Written exercise: Switch every "GUI agent" in the records to "screen agent", then write the records out again with nothing else altered.

(Rows showing where targets appear)
..............................
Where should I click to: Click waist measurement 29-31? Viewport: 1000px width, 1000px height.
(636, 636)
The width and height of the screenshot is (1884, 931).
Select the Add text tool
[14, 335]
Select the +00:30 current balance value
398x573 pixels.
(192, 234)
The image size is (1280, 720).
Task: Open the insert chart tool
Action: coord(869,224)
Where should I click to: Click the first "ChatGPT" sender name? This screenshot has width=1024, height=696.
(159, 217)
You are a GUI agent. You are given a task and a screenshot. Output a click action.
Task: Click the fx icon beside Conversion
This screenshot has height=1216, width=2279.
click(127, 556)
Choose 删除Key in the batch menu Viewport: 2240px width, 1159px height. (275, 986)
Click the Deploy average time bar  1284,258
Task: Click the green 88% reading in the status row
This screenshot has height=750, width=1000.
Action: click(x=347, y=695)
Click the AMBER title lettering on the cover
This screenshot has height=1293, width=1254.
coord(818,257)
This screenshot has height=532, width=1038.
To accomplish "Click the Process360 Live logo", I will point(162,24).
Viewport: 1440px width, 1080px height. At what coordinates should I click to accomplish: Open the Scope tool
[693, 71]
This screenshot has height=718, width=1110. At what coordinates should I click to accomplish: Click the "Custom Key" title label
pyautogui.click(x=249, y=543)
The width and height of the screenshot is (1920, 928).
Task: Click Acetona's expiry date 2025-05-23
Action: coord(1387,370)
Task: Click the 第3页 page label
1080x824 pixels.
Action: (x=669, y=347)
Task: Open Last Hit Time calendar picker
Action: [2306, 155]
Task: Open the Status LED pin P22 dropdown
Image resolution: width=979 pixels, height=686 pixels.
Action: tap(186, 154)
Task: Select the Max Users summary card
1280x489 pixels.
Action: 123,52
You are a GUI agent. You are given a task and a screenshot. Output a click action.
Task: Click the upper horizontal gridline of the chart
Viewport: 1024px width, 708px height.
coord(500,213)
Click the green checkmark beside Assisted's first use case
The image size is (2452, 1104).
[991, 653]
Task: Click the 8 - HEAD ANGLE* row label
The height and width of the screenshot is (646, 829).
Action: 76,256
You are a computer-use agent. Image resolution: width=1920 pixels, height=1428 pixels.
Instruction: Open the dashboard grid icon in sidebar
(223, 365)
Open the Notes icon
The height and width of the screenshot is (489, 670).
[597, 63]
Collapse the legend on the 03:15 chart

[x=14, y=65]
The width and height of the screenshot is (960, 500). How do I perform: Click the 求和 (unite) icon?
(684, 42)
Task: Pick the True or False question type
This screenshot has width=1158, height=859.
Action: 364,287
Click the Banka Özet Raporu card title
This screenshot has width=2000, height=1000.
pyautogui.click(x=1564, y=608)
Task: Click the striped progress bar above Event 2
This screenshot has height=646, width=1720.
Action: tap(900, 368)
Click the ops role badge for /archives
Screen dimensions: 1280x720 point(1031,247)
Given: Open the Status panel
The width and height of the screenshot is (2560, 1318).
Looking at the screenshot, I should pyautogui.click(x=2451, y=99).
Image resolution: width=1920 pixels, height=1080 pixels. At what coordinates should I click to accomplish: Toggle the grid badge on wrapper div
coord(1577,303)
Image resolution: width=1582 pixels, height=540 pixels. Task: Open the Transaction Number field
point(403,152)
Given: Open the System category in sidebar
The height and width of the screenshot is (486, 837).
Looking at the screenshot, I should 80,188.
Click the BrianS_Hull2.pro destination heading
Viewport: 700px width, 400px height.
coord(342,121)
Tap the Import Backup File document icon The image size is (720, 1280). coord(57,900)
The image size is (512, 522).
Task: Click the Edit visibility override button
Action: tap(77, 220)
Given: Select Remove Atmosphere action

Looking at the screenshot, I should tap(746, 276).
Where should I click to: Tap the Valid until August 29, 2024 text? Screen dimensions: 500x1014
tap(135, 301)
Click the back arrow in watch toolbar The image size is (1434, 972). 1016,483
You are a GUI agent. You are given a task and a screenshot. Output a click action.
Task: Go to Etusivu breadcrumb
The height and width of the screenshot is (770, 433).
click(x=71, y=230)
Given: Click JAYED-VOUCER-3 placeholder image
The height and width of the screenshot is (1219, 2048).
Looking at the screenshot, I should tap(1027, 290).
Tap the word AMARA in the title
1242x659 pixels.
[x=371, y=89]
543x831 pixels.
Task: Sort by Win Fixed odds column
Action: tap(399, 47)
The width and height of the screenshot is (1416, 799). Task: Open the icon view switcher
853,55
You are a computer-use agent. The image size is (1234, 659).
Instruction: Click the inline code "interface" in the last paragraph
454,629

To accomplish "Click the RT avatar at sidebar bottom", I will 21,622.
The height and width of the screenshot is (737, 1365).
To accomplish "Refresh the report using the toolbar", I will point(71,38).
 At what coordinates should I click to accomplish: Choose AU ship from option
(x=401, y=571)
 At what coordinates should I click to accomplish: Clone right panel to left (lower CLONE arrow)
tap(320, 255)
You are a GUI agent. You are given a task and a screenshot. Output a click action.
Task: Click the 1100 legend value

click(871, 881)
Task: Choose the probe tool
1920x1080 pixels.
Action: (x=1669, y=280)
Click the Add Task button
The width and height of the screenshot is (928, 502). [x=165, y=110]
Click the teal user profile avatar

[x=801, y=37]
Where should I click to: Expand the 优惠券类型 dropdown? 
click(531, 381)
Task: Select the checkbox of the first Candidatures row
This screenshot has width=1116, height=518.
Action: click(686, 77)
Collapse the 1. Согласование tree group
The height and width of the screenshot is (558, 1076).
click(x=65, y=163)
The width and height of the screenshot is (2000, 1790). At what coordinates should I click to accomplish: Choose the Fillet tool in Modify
..............................
Response:
Where should I click to: Click waist measurement 29-31? Viewport: 1000px width, 1000px height.
(636, 636)
The width and height of the screenshot is (1884, 931).
Select the Add text tool
[14, 335]
Select the +00:30 current balance value
398x573 pixels.
(192, 234)
The image size is (1280, 720).
Task: Open the insert chart tool
Action: coord(869,224)
Where should I click to: Click the first "ChatGPT" sender name? This screenshot has width=1024, height=696.
(159, 217)
You are a screen agent. You are given a task and a screenshot. Output a click action.
Task: Click the fx icon beside Conversion
This screenshot has height=1216, width=2279.
click(127, 556)
Choose 删除Key in the batch menu Viewport: 2240px width, 1159px height. (275, 986)
Click the Deploy average time bar  1284,258
Task: Click the green 88% reading in the status row
This screenshot has height=750, width=1000.
Action: click(x=347, y=695)
Click the AMBER title lettering on the cover
This screenshot has height=1293, width=1254.
coord(818,257)
This screenshot has height=532, width=1038.
To accomplish "Click the Process360 Live logo", I will point(162,24).
Viewport: 1440px width, 1080px height. At what coordinates should I click to accomplish: Open the Scope tool
[693, 71]
This screenshot has height=718, width=1110. At what coordinates should I click to accomplish: Click the "Custom Key" title label
pyautogui.click(x=249, y=543)
The width and height of the screenshot is (1920, 928).
Task: Click Acetona's expiry date 2025-05-23
Action: coord(1387,370)
Task: Click the 第3页 page label
1080x824 pixels.
Action: (x=669, y=347)
Task: Open Last Hit Time calendar picker
Action: [2306, 155]
Task: Open the Status LED pin P22 dropdown
Image resolution: width=979 pixels, height=686 pixels.
Action: tap(186, 154)
Task: Select the Max Users summary card
1280x489 pixels.
Action: 123,52
You are a screen agent. You are given a task and a screenshot. Output a click action.
Task: Click the upper horizontal gridline of the chart
Viewport: 1024px width, 708px height.
coord(500,213)
Click the green checkmark beside Assisted's first use case
The image size is (2452, 1104).
[991, 653]
Task: Click the 8 - HEAD ANGLE* row label
The height and width of the screenshot is (646, 829).
Action: 76,256
You are a computer-use agent. Image resolution: width=1920 pixels, height=1428 pixels.
Instruction: Open the dashboard grid icon in sidebar
(223, 365)
Open the Notes icon
The height and width of the screenshot is (489, 670).
[597, 63]
Collapse the legend on the 03:15 chart

[x=14, y=65]
The width and height of the screenshot is (960, 500). How do I perform: Click the 求和 (unite) icon?
(684, 42)
Task: Pick the True or False question type
This screenshot has width=1158, height=859.
Action: 364,287
Click the Banka Özet Raporu card title
This screenshot has width=2000, height=1000.
pyautogui.click(x=1564, y=608)
Task: Click the striped progress bar above Event 2
This screenshot has height=646, width=1720.
Action: tap(900, 368)
Click the ops role badge for /archives
Screen dimensions: 1280x720 point(1031,247)
Given: Open the Status panel
The width and height of the screenshot is (2560, 1318).
Looking at the screenshot, I should pyautogui.click(x=2451, y=99).
Image resolution: width=1920 pixels, height=1080 pixels. At what coordinates should I click to accomplish: Toggle the grid badge on wrapper div
coord(1577,303)
Image resolution: width=1582 pixels, height=540 pixels. Task: Open the Transaction Number field
point(403,152)
Given: Open the System category in sidebar
The height and width of the screenshot is (486, 837).
Looking at the screenshot, I should 80,188.
Click the BrianS_Hull2.pro destination heading
Viewport: 700px width, 400px height.
coord(342,121)
Tap the Import Backup File document icon The image size is (720, 1280). coord(57,900)
The image size is (512, 522).
Task: Click the Edit visibility override button
Action: tap(77, 220)
Given: Select Remove Atmosphere action

Looking at the screenshot, I should tap(746, 276).
Where should I click to: Tap the Valid until August 29, 2024 text? Screen dimensions: 500x1014
tap(135, 301)
Click the back arrow in watch toolbar The image size is (1434, 972). 1016,483
You are a screen agent. You are given a task and a screenshot. Output a click action.
Task: Go to Etusivu breadcrumb
The height and width of the screenshot is (770, 433).
click(x=71, y=230)
Given: Click JAYED-VOUCER-3 placeholder image
The height and width of the screenshot is (1219, 2048).
Looking at the screenshot, I should tap(1027, 290).
Tap the word AMARA in the title
1242x659 pixels.
[x=371, y=89]
543x831 pixels.
Task: Sort by Win Fixed odds column
Action: tap(399, 47)
The width and height of the screenshot is (1416, 799). Task: Open the icon view switcher
853,55
You are a computer-use agent. The image size is (1234, 659).
Instruction: Click the inline code "interface" in the last paragraph
454,629

To accomplish "Click the RT avatar at sidebar bottom", I will 21,622.
The height and width of the screenshot is (737, 1365).
To accomplish "Refresh the report using the toolbar", I will point(71,38).
 At what coordinates should I click to accomplish: Choose AU ship from option
(x=401, y=571)
 At what coordinates should I click to accomplish: Clone right panel to left (lower CLONE arrow)
tap(320, 255)
You are a screen agent. You are given a task and a screenshot. Output a click action.
Task: Click the 1100 legend value

click(871, 881)
Task: Choose the probe tool
1920x1080 pixels.
Action: (x=1669, y=280)
Click the Add Task button
The width and height of the screenshot is (928, 502). [x=165, y=110]
Click the teal user profile avatar

[x=801, y=37]
Where should I click to: Expand the 优惠券类型 dropdown? 
click(531, 381)
Task: Select the checkbox of the first Candidatures row
This screenshot has width=1116, height=518.
Action: click(686, 77)
Collapse the 1. Согласование tree group
The height and width of the screenshot is (558, 1076).
click(x=65, y=163)
The width and height of the screenshot is (2000, 1790). At what coordinates should I click to accomplish: Choose the Fillet tool in Modify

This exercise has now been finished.